Les auteurs s'appuient sur une nouvelle méthode de mesure du dégazage par ébullition - c'est-à-dire par remontée de grosses bulles de méthane à la surface. Ce phénomène, circonscrit à des zones très précises des étendues d'eau, était jusqu'alors négligé ; il s'avère en réalité crucial.
Les lacs étudiés - appelés lacs de dégel - se forment en raison du réchauffement des couches supérieures du pergélisol. "Leur fonte entraîne des affaissements de terrains - ou thermokarsts - dans lesquels l'eau peut stagner, puisqu'elle repose sur des couches sédimentaires inférieures qui demeurent gelées, explique Gerhard Krinner, chercheur au Laboratoire de glaciologie et géophysique de l'environnement (CNRS et université Joseph-Fourier). Jusqu'à présent, les mesures d'émissions étaient faites en étudiant aléatoirement des zones à la surface de ces lacs, sans tenir compte de ces endroits localisés où les flux de méthane apparaissent très importants."
"Les précédentes estimations tenaient principalement compte des couches sédimentaires supérieures, ajoute M. Krinner. Ces nouveaux chiffres incluent ce qui est émis par les couches plus profondes, qui stockent du carbone depuis plus de 30 000 ans."

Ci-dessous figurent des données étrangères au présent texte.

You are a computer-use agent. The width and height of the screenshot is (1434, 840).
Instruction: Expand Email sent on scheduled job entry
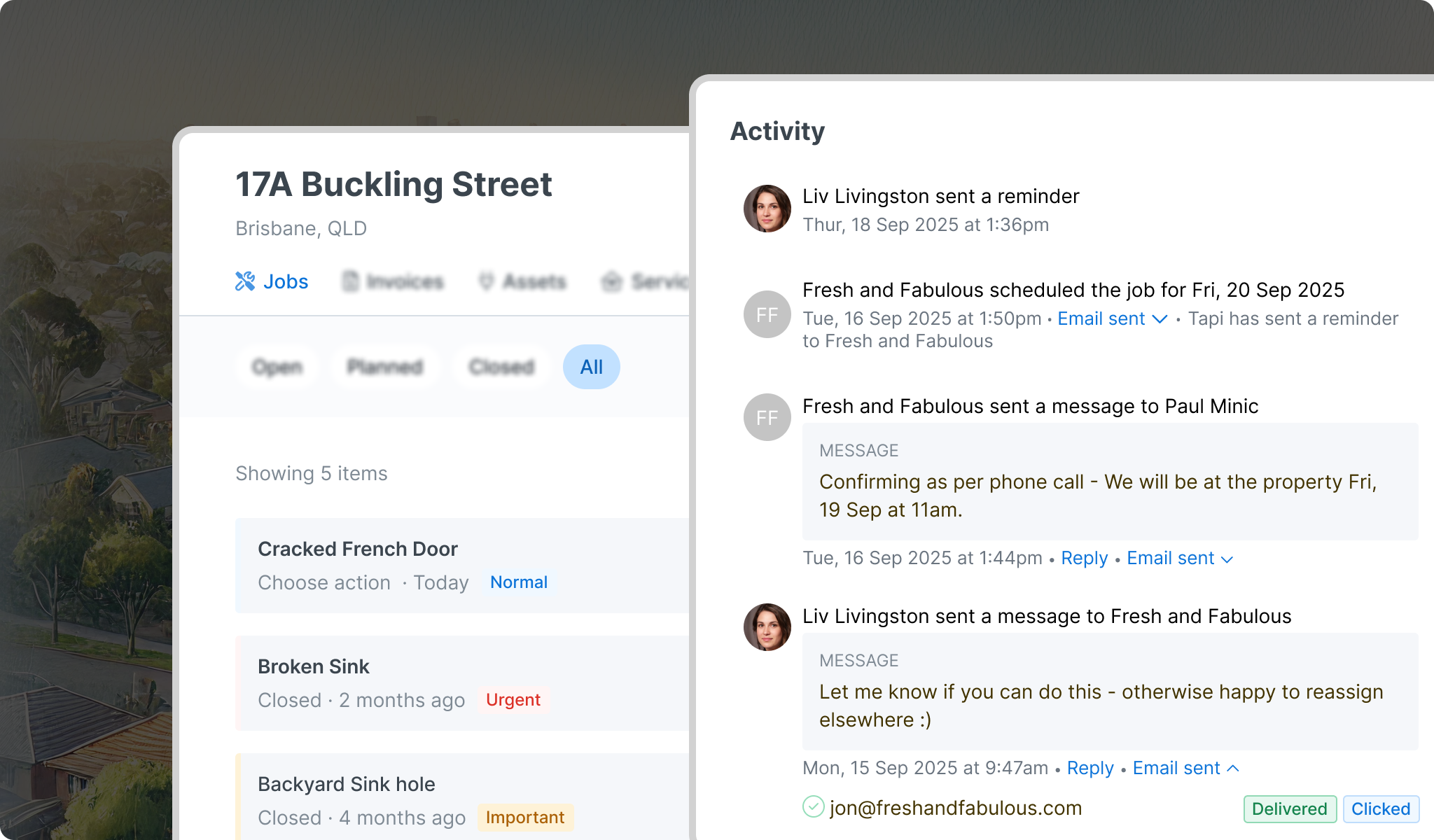pyautogui.click(x=1112, y=318)
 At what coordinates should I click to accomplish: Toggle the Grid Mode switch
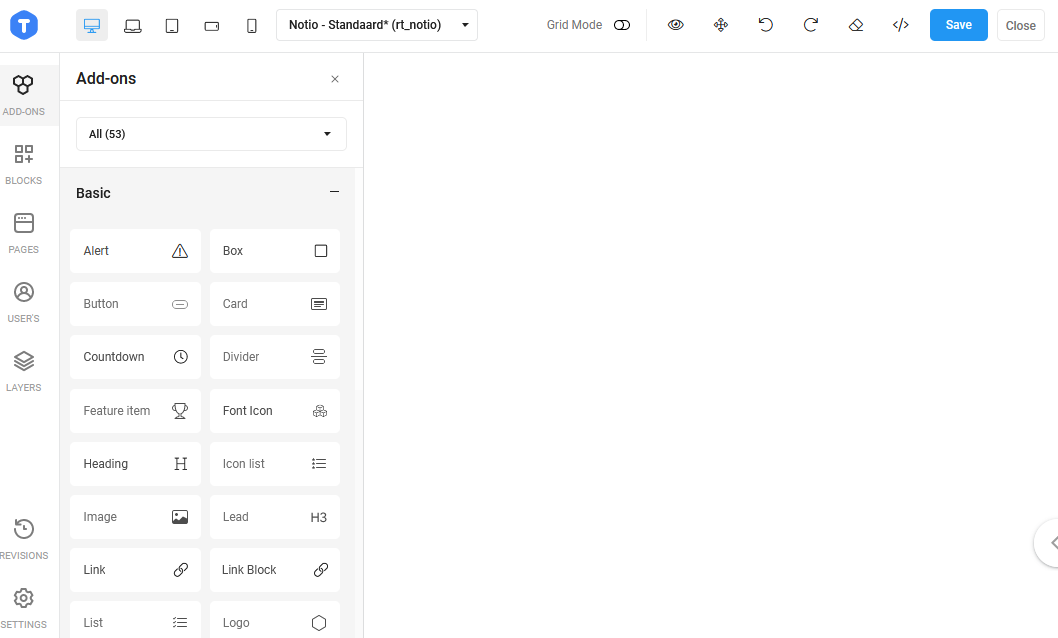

Les chercheurs ont passé au crible deux importants lacs de dégel sibériens. Ils ont ensuite extrapolé ces résultats pour situer les émissions de méthane des lacs sibériens à 3,8 millions de tonnes par an. Ce qui représente une augmentation de 10 % à 63 % des émissions de toutes les zones humides boréales, selon qu'on tient compte de l'approximation haute (40 millions de tonnes) ou basse (6 millions de tonnes). A titre de comparaison, le surplus calculé par Katey Walter et ses coauteurs est largement supérieur aux émissions françaises de méthane, qui étaient évaluées, en 2004, à près de 2,8 millions de tonnes.
La concentration atmosphérique moyenne de méthane est passée de 700 parties par milliard (ppb) au milieu du XVIIIe siècle à 1 745 ppb en 1998. Cependant, à la différence du dioxyde de carbone, le méthane a une durée de vie dans l'atmosphère relativement courte - de l'ordre de la décennie. Il est de plus, comme le rappelle Didier Paillard, paléoclimatologue et chercheur au Laboratoire des sciences du climat et de l'environnement, "sujet à des variations importantes de concentration en fonction de la latitude et de la saison".
Outre la réévaluation des émissions naturelles de méthane issues des zones humides boréales, les chercheurs ont estimé la vitesse à laquelle se forment ces lacs de dégel sous l'effet du réchauffement. En comparant des images satellites de la zone étudiée, ils sont parvenus à la conclusion que la superficie des lacs de dégel sibériens a suffisamment augmenté pour que leurs émissions de méthane aient augmenté de 58 % entre 1974 et 2000.
Cette situation est cependant moins alarmante qu'il n'y paraît. "Le dégel des couches supérieures du permafrost n'entraîne la formation de lacs de dégel que si les couches inférieures demeurent gelées, explique M. Krinner. Lorsque ces dernières auront également subi l'impact du réchauffement, elles pourraient laisser l'eau filtrer et, du coup, les lacs pourraient disparaître."
Le processus de formation de ces lacs pourrait ainsi n'être qu'un phénomène transitoire, comme l'ont déjà avancé des chercheurs américains dont les observations, publiées en 2005 dans la revue Science, suggéraient une disparition des lacs de dégel en Alaska.